When focusing on the role of the mycobiome in IBD, a first experimental study in a dextran sodium sulfate-induced colitis mouse model showed that fungi are involved in aggravating the severity and inflammation of IBD. These data support the idea that fungi also cooperate with commensal bacteria in a way that could exacerbate inflammatory symptoms of IBD patients. In a previous study by the same group, the researchers found that the fungus C. tropicalis and the bacteria E. coli and S. marcescens were elevated in the gastrointestinal tracts of patients with Crohn’s disease (CD) -compared to their non-Crohn’s healthy relatives- and together cooperate to form a large biofilm capable of activating the host immune response.

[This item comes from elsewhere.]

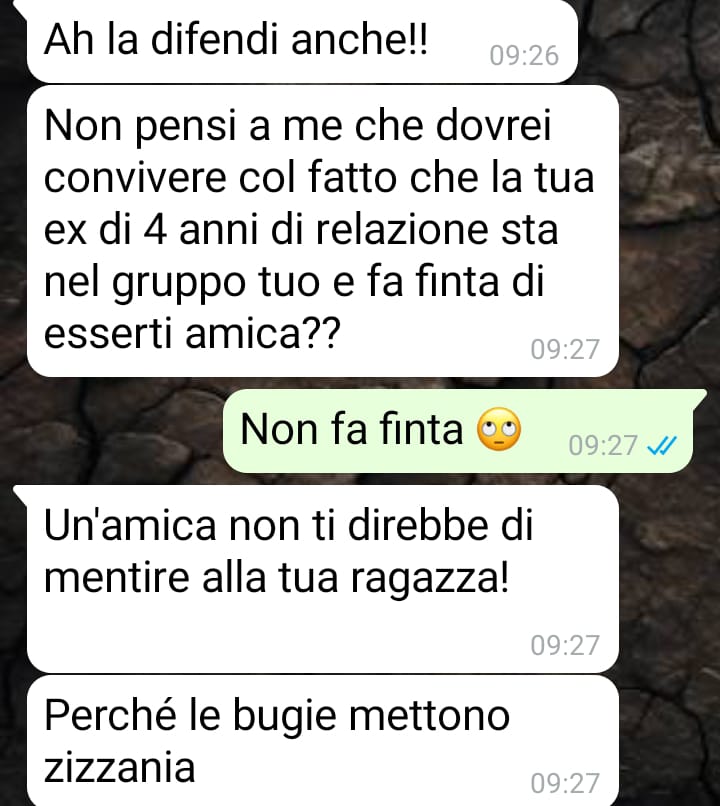This screenshot has height=806, width=720.
Task: Tap the blue double-check read receipt
Action: point(661,446)
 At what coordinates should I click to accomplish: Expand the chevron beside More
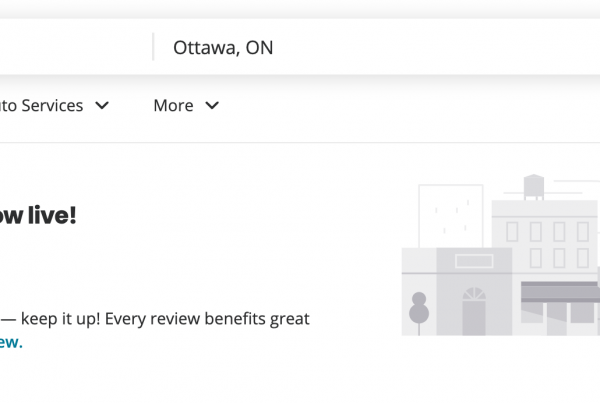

The researchers have also reported in the review that when all three microorganisms were grown separately in lab dishes, they grew fine without any interference. However, when all of them were mixed together they started growing out of control and formed large robust biofilms. Indeed, transmission electron microscopy revealed that in the presence of E. coli and S. marescens, the fungus C. tropicalis stretches out into long filaments and both E. coli and S. marescens fuse to the fungal growths being more stable; this may lead to gut inflammation that worsens CD. These results suggest the importance of studying the role of the gut mycobiome in health and disease and considering maintaining balance of both fungal and bacterial communities for a proper gastrointestinal health.

Based on recent next generation sequencing data, the authors propose that giving IBD patients antifungal drugs and then adding a probiotic containing beneficial fungi, such as Saccharomyces cerevisiae, could be a potential way to balance gut health in chronic intestinal inflammation. Therefore, it seems targeting the gut (bacterial and fungal) microbiome could help in the future treatment of IBD and could be a novel complementary treatment for alleviating, in part, side effects of monoclonal antibodies currently used for IBD management.

In conclusion, recent research has shown that both bacteria and fungi are implicated in IBD. Based on the observation that bacteria and fungi cooperate in exacerbating intestinal chronic inflammation, the use of antifungals and probiotics could be a potential new treatment for restoring the balance of beneficial microorganisms. Further clinical trials, well designed and with large enough samples, may help add to the existing tools for treating IBD.

 

Reference:

Hager CL, Ghannoum MA. The mycobiome: Role in health and disease, and as a potential probiotic target in gastrointestinal disease. Dig Liver Dis. 2017; 49(11):1171-6. doi: 10.1016/j.dld.2017.08.025.